Copy out every line of the listing below word for word, but leave out the picture.

:::

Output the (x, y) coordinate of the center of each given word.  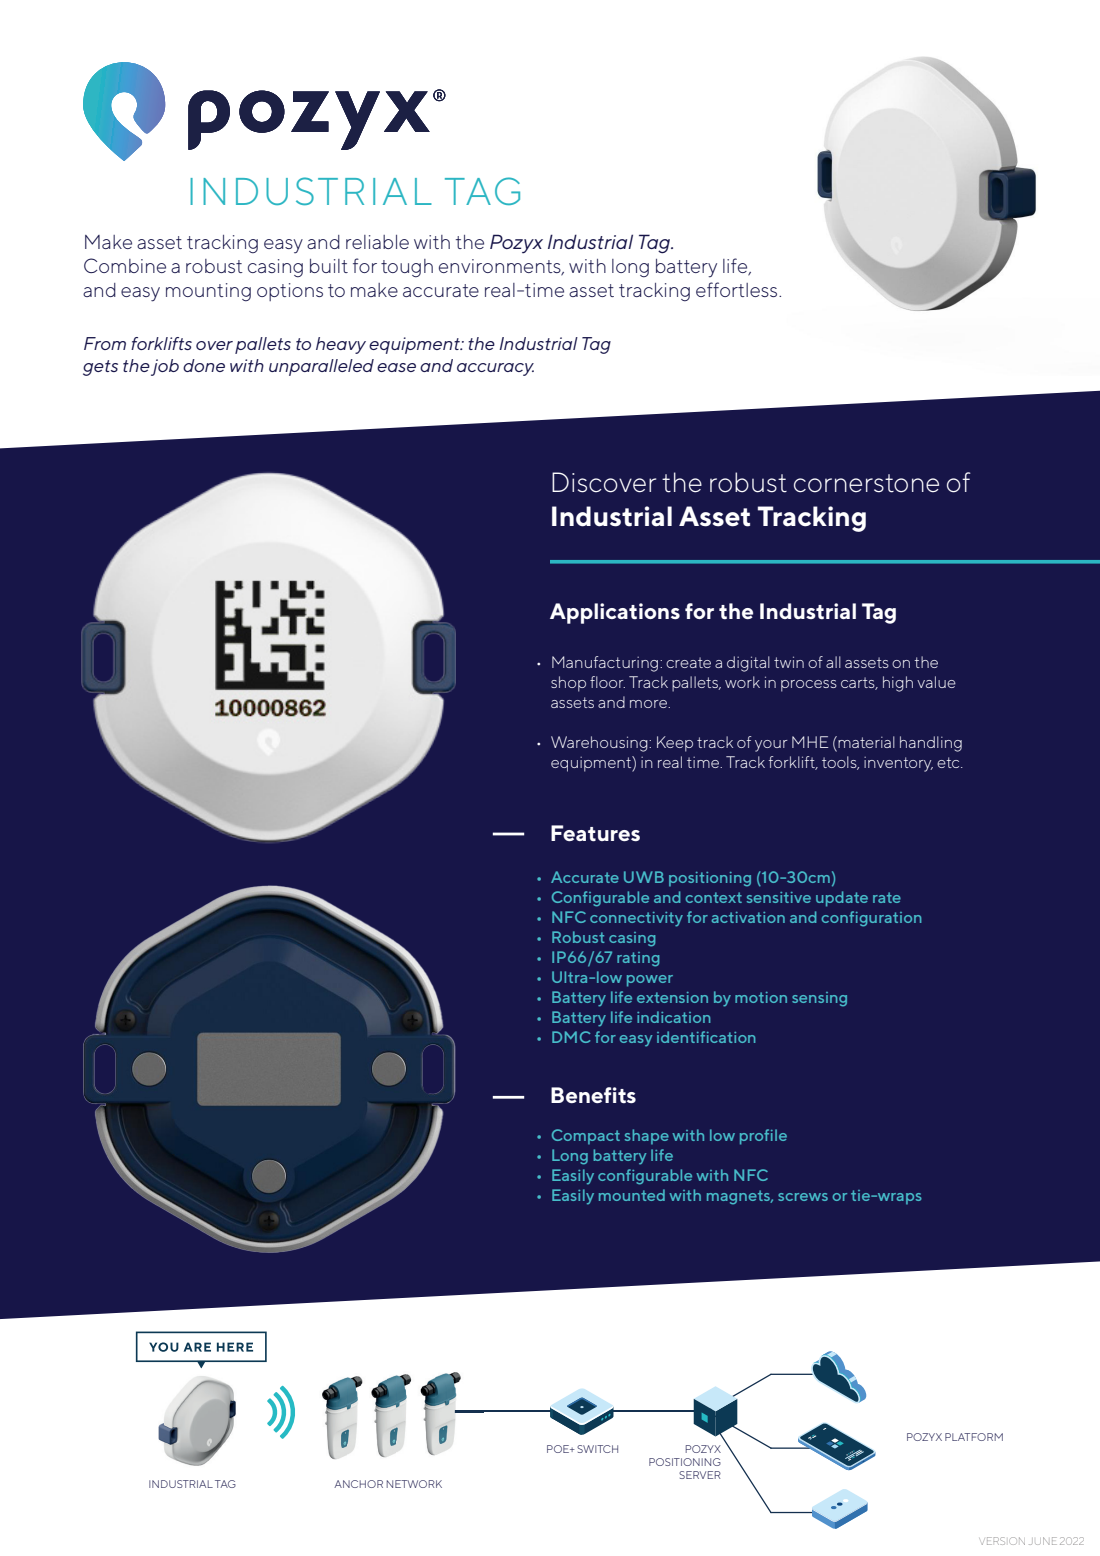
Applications (615, 613)
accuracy (495, 369)
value (936, 682)
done (204, 365)
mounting (208, 292)
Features (595, 833)
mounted (632, 1195)
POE (559, 1449)
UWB (644, 877)
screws (803, 1197)
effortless (738, 289)
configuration (872, 919)
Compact (586, 1137)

:::

**RESPONSE TO THIS TASK:**
Output the (x, y) coordinate of the center of each given word.  
Applications (615, 613)
accuracy (495, 369)
value (936, 682)
done (204, 365)
mounting (208, 292)
Features (595, 833)
mounted (632, 1195)
POE (559, 1449)
UWB (644, 877)
screws (803, 1197)
effortless (738, 289)
configuration (872, 919)
Compact (586, 1137)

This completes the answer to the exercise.